Dr. Jason Brophy is a pediatric infectious diseases specialist and researcher at the Children’s Hospital of Eastern Ontario, and an Associate Professor of Pediatrics at the University of Ottawa. His research interests are in pediatric and perinatal HIV, congenital CMV, and tropical/zoonotic infections. He is the current chair of the Canadian Pediatric & Perinatal HIV/AIDS Research Group (CPARG), and co-lead of the Clinical Care and Management research core of the CIHR-Canadian HIV Trials Network. He works part-time as a Pediatric HIV Clinical Advisor with the Clinton Health Access Initiative (CHAI), supporting the uptake of optimal pediatric HIV care in West-Central Africa and Southeast Asia.
Areas of Research: Congenital CMV, Tropical and zoonotic infections, Vaccines
Challenges to achieving and maintaining viral suppression among children living with HIV
In this study, we report on rates of viral suppression and the time to viral suppression among children living with HIV in Canada who initiated cART, and the factors associated with viral suppression and shorter time to viral suppression, and subsequent viral rebound. Our results highlight that despite living within a well structured resource-rich health system with universal healthcare coverage, Canadian children living with HIV face ongoing challenges with respect to attaining and maintaining viral suppression.

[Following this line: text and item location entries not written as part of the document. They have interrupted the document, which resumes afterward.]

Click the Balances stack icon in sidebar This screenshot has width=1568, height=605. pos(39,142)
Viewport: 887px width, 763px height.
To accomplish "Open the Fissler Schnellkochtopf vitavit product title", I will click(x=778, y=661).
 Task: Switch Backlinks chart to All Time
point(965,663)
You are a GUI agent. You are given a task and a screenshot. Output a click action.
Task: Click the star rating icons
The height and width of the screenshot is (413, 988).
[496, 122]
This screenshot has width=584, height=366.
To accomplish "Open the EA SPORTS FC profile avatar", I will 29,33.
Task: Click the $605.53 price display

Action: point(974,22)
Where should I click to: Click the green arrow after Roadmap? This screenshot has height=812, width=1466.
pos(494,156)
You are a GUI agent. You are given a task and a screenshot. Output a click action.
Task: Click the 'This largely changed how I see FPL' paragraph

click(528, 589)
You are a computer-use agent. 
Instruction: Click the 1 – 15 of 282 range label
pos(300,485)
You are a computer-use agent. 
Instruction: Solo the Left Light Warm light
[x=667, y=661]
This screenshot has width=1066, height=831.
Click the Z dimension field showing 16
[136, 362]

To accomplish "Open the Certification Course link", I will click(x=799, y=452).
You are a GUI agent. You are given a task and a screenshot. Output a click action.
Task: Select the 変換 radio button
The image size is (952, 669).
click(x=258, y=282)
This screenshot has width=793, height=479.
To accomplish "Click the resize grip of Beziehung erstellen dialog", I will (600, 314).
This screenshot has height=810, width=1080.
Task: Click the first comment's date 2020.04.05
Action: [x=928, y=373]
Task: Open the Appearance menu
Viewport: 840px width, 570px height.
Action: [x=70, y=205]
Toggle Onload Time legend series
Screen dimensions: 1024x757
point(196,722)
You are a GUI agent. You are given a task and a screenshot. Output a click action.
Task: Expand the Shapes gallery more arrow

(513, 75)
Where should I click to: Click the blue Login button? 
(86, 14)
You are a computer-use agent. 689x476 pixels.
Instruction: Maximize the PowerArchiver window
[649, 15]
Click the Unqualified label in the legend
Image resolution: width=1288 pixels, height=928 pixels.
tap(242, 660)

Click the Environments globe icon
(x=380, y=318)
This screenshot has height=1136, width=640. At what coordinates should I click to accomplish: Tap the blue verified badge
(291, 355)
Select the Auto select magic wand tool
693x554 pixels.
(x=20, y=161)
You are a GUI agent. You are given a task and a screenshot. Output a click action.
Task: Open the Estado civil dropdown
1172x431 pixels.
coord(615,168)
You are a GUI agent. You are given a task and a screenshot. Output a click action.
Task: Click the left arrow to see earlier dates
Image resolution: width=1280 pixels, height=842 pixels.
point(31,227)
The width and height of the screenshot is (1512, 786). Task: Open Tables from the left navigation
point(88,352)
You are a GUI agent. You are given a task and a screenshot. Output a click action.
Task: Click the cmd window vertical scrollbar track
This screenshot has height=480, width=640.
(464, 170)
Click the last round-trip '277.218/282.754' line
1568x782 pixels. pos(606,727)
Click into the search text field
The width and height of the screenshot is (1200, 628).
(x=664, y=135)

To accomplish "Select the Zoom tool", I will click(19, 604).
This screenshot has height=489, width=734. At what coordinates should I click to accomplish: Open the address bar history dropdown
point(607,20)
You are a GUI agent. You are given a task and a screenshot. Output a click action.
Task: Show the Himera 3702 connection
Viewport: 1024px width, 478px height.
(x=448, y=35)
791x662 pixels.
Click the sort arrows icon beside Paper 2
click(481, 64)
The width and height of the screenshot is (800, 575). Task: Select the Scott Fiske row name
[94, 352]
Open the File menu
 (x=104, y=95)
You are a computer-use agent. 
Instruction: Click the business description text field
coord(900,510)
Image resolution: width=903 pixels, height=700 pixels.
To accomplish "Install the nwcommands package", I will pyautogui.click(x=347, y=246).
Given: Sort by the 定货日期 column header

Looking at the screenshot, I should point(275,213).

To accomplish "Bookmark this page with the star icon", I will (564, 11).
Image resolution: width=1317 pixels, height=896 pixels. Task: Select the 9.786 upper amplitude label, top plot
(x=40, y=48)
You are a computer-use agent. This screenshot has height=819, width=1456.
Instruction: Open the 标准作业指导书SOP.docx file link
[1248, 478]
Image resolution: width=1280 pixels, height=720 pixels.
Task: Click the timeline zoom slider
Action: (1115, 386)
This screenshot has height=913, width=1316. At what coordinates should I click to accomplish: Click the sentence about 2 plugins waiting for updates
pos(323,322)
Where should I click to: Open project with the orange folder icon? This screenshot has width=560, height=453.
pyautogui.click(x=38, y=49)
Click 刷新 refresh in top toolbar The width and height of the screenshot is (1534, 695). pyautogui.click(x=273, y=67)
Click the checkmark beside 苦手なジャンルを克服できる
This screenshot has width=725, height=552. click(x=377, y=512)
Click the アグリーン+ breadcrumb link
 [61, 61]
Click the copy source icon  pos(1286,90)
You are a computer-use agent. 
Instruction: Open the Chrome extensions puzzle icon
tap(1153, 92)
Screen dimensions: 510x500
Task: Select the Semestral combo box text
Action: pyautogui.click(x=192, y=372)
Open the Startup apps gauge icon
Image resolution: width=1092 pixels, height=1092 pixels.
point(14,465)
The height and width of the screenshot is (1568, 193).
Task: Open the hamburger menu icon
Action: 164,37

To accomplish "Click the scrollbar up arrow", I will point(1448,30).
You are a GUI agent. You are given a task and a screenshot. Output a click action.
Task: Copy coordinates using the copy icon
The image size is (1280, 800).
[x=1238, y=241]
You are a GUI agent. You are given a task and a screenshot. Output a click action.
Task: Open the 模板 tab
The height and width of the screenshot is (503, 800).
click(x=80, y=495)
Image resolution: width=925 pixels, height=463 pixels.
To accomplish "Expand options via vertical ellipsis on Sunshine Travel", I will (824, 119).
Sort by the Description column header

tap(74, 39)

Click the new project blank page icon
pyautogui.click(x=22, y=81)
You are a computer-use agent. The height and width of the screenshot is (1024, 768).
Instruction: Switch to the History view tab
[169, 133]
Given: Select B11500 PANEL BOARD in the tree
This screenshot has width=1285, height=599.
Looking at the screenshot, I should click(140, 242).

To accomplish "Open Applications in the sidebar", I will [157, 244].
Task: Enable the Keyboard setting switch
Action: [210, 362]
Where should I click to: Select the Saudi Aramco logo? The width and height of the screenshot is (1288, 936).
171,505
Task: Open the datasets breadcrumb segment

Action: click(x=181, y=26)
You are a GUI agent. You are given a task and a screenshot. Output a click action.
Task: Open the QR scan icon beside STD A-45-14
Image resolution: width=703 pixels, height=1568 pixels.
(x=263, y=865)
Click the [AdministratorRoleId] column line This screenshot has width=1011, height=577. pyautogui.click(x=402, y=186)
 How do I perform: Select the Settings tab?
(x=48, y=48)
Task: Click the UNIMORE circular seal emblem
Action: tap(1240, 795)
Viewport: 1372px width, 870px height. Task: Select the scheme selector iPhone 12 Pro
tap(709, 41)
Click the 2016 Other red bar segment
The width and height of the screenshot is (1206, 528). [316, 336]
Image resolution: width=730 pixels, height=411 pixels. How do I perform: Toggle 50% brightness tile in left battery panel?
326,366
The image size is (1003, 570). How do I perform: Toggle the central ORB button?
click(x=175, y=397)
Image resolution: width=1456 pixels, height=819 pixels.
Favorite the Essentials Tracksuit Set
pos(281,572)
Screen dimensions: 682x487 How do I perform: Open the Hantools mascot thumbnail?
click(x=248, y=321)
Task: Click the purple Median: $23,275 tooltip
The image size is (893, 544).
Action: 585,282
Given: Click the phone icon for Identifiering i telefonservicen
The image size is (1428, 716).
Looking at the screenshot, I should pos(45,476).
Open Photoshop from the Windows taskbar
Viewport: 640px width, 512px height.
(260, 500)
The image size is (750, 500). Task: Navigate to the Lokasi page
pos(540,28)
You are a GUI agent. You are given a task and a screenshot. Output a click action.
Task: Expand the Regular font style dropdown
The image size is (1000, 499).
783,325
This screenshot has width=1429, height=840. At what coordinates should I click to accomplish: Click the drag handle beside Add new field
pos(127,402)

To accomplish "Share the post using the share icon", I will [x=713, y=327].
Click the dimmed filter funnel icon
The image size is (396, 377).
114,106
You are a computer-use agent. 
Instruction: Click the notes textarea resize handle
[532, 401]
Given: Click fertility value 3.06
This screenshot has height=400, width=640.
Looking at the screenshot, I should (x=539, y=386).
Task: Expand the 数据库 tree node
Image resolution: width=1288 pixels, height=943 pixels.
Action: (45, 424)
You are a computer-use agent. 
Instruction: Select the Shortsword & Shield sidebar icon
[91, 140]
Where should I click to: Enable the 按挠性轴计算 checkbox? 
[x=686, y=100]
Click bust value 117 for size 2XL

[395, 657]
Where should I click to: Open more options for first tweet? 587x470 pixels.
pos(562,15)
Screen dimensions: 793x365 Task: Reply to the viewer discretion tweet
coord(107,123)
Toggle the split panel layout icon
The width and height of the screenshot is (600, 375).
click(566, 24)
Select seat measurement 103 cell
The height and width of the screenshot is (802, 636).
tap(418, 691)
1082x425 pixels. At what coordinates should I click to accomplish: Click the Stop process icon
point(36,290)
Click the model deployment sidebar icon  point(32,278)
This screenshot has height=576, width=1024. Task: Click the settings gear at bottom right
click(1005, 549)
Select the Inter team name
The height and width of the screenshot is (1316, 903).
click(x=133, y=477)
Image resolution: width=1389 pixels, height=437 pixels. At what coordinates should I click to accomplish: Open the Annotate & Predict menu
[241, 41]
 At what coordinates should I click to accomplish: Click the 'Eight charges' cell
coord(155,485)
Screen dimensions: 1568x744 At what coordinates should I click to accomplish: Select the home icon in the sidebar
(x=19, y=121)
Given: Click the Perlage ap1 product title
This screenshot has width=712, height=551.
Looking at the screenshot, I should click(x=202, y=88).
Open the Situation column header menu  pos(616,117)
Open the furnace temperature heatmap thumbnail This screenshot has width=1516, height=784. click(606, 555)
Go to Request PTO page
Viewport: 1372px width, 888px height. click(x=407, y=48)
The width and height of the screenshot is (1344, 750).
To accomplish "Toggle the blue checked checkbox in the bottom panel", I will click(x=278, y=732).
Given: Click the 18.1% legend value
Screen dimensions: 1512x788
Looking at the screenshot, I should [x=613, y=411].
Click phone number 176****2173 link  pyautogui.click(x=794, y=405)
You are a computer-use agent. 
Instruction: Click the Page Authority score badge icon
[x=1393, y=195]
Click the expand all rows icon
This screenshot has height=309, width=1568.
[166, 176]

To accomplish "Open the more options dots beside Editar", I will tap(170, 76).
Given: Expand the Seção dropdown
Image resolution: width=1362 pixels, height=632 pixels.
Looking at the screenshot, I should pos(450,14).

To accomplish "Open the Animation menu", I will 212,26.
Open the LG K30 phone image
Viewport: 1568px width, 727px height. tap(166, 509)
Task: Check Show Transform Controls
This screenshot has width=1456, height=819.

Blood Mitochondrial DNA Content in HIV-Exposed Uninfected Children with Autism Spectrum Disorder
HIV exposure and ASD diagnosis were both independently associated with elevated blood mtDNA content in children and adolescents between the ages of two and 16 years. In children with both HIV exposure and ASD, mtDNA content was further elevated. These results clearly warrant further investigation into the possible effects of maternal, clinical, demographic, environmental, and other factors, and to validate whether these findings are reproduced in other cohorts. Furthermore, the prevalence of ASD within our HEU cohort is concerning and stresses the need for longer follow-up and further research on the long-term neurodevelopmental outcomes in the rapidly growing HEU population worldwide
Immunogenicity and Safety of the Quadrivalent Human Papillomavirus Vaccine in Girls Living With HIV
Our results underscore potential differences in HPV vaccine response in girls living with HIV and provide data to support the maintenance of a 3-dose HPV vaccination schedule6 until research supports noninferiority of a 2-dose schedule in this population. Further, these findings highlight the importance of HIV virologic suppression before vaccination to optimize antibody response.